Construct validity (benchmarks)

Construct validity is the degree to which a benchmark measures the specific capability it claims rather than a proxy a system can score high on without having it; a benchmark is construct-valid only when its top score cannot be earned without the capability it advertises.

Construct validity asks whether a benchmark measures the capability it names, or a proxy a system can score high on without possessing it. It comes from measurement theory, which applies to any test read as a measure of an attribute that is not “operationally defined” (Cronbach & Meehl, 1955, peer-reviewed). A review of 445 LLM benchmarks found patterns that undermine their claims’ validity (Bean et al., Measuring what Matters, NeurIPS 2025, peer-reviewed).

The operative test is simple. A benchmark is construct-valid only when a top score cannot be earned without the capability it advertises.

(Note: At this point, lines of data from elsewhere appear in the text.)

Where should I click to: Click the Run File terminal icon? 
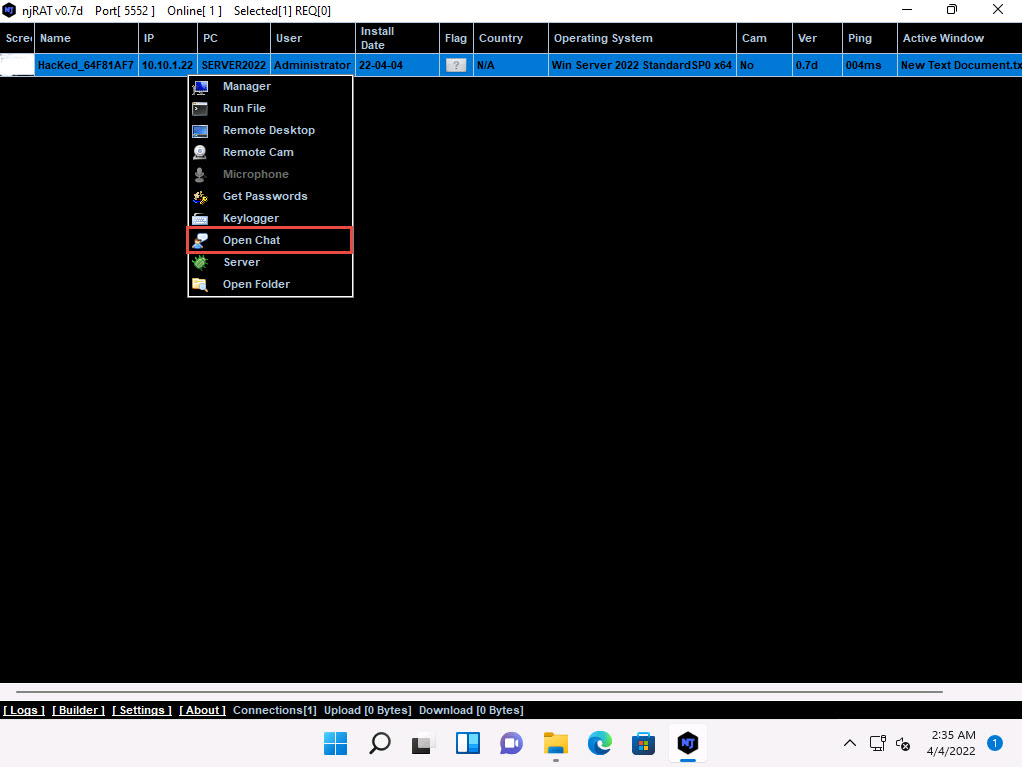[x=200, y=109]
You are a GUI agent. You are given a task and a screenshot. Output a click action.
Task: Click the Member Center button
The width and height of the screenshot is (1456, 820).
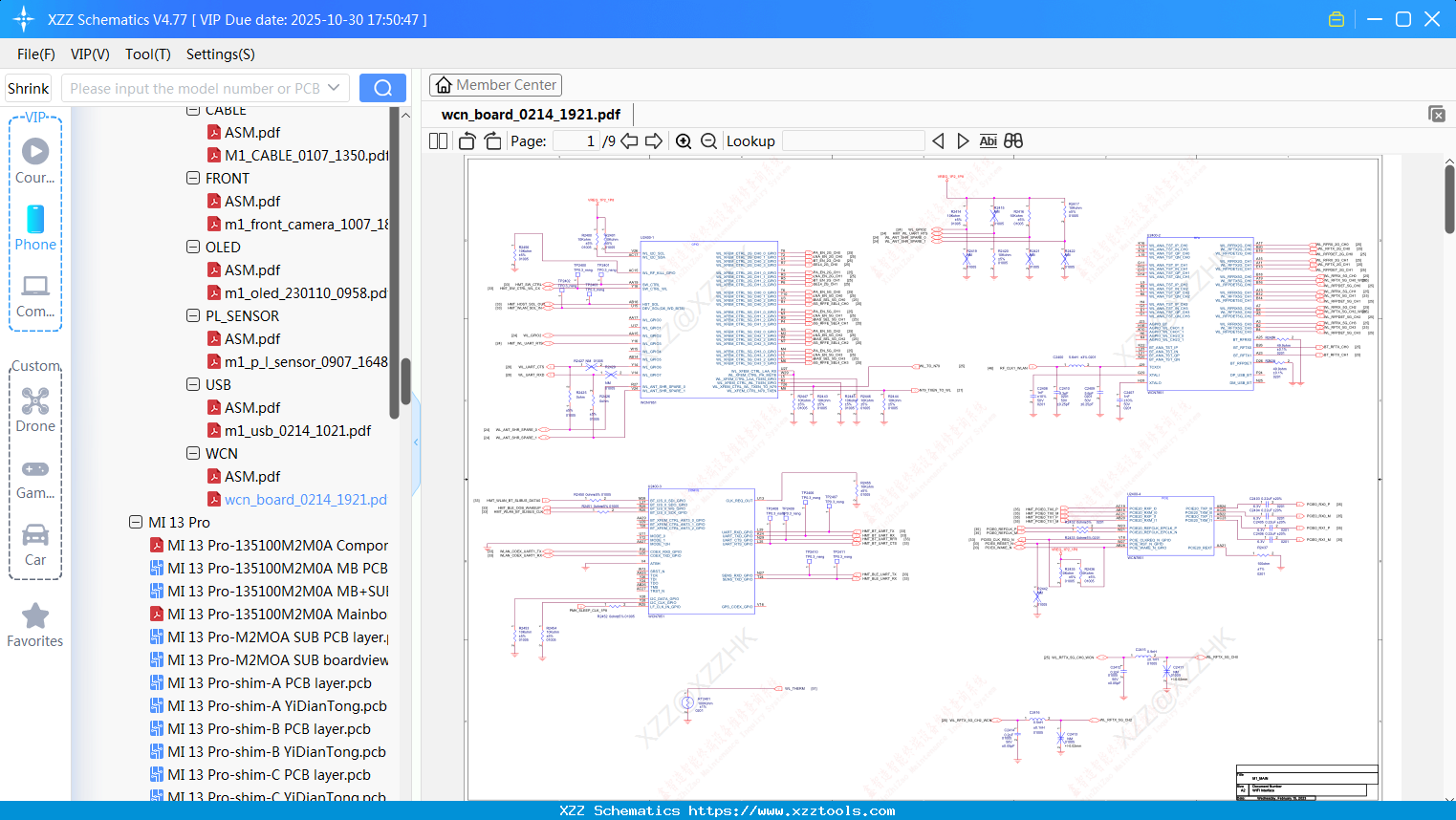coord(495,84)
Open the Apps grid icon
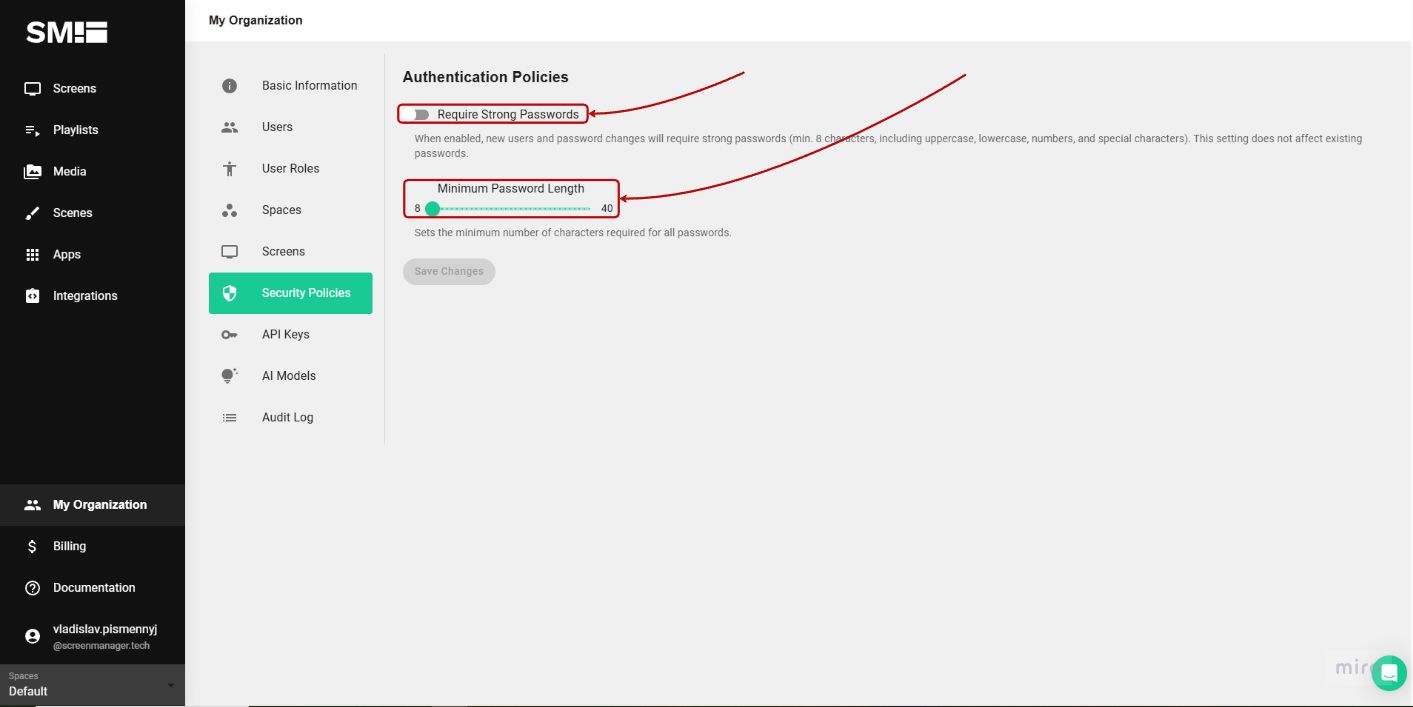Viewport: 1413px width, 707px height. pos(33,254)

Consider a reliability benchmark that ranks agents by single-run pass rate. A system that passes once by luck, then fails its next two runs, posts the same number as one that passes every time: the score credits a lucky draw and calls it reliability. pass^k counts only success held across all k runs of a task, and its suite-level aggregate, reliability@k, ties the score to the construct.

This differs from eval reproducibility, which asks only whether re-running returns the same number; a benchmark can be perfectly reproducible and still measure the wrong thing. Check what a benchmark measures before trusting its ranking; see AI agent evaluation for where this check sits among eval-rigor tests.